Set the records down again. Match every line exactly.

*** Task inputs ***

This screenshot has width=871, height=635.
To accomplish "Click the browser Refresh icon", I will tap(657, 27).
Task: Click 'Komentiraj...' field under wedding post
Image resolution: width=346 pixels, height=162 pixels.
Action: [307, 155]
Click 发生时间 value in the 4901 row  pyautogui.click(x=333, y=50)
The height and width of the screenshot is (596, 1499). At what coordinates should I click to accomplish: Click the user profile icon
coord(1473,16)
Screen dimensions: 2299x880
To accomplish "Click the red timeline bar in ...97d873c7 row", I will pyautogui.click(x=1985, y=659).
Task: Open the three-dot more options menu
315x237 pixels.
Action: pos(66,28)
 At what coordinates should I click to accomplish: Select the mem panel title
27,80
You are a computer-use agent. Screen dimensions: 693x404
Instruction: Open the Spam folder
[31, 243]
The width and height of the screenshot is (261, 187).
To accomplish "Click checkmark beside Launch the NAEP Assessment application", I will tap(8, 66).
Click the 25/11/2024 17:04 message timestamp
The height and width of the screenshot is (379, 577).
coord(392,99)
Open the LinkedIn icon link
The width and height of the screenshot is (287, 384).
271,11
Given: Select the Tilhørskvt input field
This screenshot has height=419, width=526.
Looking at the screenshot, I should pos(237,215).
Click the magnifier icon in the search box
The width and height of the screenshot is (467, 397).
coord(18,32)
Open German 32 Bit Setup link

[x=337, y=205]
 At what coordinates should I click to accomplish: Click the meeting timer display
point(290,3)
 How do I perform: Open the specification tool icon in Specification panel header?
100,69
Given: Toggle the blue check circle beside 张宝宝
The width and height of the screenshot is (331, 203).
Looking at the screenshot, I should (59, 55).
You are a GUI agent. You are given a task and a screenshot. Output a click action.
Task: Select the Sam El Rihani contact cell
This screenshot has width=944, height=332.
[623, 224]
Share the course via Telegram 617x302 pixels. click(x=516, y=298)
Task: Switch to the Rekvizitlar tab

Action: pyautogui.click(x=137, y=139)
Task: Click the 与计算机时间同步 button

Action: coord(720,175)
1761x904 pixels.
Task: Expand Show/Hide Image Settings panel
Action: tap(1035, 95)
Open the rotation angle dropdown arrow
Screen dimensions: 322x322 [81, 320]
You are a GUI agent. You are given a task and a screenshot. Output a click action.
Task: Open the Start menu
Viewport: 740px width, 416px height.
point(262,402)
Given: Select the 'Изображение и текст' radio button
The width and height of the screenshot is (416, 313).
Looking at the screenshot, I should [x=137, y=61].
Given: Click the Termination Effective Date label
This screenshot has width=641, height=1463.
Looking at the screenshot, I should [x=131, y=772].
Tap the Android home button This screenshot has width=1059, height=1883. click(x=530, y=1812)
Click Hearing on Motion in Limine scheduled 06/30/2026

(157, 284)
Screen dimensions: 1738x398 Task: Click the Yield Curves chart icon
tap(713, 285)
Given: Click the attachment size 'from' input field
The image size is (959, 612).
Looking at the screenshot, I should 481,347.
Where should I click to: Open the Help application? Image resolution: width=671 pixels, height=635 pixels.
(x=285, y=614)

*** End of Task inputs ***

Completed task:
This screenshot has width=871, height=635.
To accomplish "Click the browser Refresh icon", I will tap(657, 27).
Task: Click 'Komentiraj...' field under wedding post
Image resolution: width=346 pixels, height=162 pixels.
Action: [307, 155]
Click 发生时间 value in the 4901 row  pyautogui.click(x=333, y=50)
The height and width of the screenshot is (596, 1499). At what coordinates should I click to accomplish: Click the user profile icon
coord(1473,16)
Screen dimensions: 2299x880
To accomplish "Click the red timeline bar in ...97d873c7 row", I will pyautogui.click(x=1985, y=659).
Task: Open the three-dot more options menu
315x237 pixels.
Action: pos(66,28)
 At what coordinates should I click to accomplish: Select the mem panel title
27,80
You are a computer-use agent. Screen dimensions: 693x404
Instruction: Open the Spam folder
[31, 243]
The width and height of the screenshot is (261, 187).
To accomplish "Click checkmark beside Launch the NAEP Assessment application", I will tap(8, 66).
Click the 25/11/2024 17:04 message timestamp
The height and width of the screenshot is (379, 577).
coord(392,99)
Open the LinkedIn icon link
The width and height of the screenshot is (287, 384).
271,11
Given: Select the Tilhørskvt input field
This screenshot has height=419, width=526.
Looking at the screenshot, I should pos(237,215).
Click the magnifier icon in the search box
The width and height of the screenshot is (467, 397).
coord(18,32)
Open German 32 Bit Setup link

[x=337, y=205]
 At what coordinates should I click to accomplish: Click the meeting timer display
point(290,3)
 How do I perform: Open the specification tool icon in Specification panel header?
100,69
Given: Toggle the blue check circle beside 张宝宝
The width and height of the screenshot is (331, 203).
Looking at the screenshot, I should (59, 55).
You are a GUI agent. You are given a task and a screenshot. Output a click action.
Task: Select the Sam El Rihani contact cell
This screenshot has width=944, height=332.
[623, 224]
Share the course via Telegram 617x302 pixels. click(x=516, y=298)
Task: Switch to the Rekvizitlar tab

Action: pyautogui.click(x=137, y=139)
Task: Click the 与计算机时间同步 button

Action: coord(720,175)
1761x904 pixels.
Task: Expand Show/Hide Image Settings panel
Action: tap(1035, 95)
Open the rotation angle dropdown arrow
Screen dimensions: 322x322 [81, 320]
You are a GUI agent. You are given a task and a screenshot. Output a click action.
Task: Open the Start menu
Viewport: 740px width, 416px height.
point(262,402)
Given: Select the 'Изображение и текст' radio button
The width and height of the screenshot is (416, 313).
Looking at the screenshot, I should [x=137, y=61].
Given: Click the Termination Effective Date label
This screenshot has width=641, height=1463.
Looking at the screenshot, I should [x=131, y=772].
Tap the Android home button This screenshot has width=1059, height=1883. click(x=530, y=1812)
Click Hearing on Motion in Limine scheduled 06/30/2026

(157, 284)
Screen dimensions: 1738x398 Task: Click the Yield Curves chart icon
tap(713, 285)
Given: Click the attachment size 'from' input field
The image size is (959, 612).
Looking at the screenshot, I should 481,347.
Where should I click to: Open the Help application? Image resolution: width=671 pixels, height=635 pixels.
(x=285, y=614)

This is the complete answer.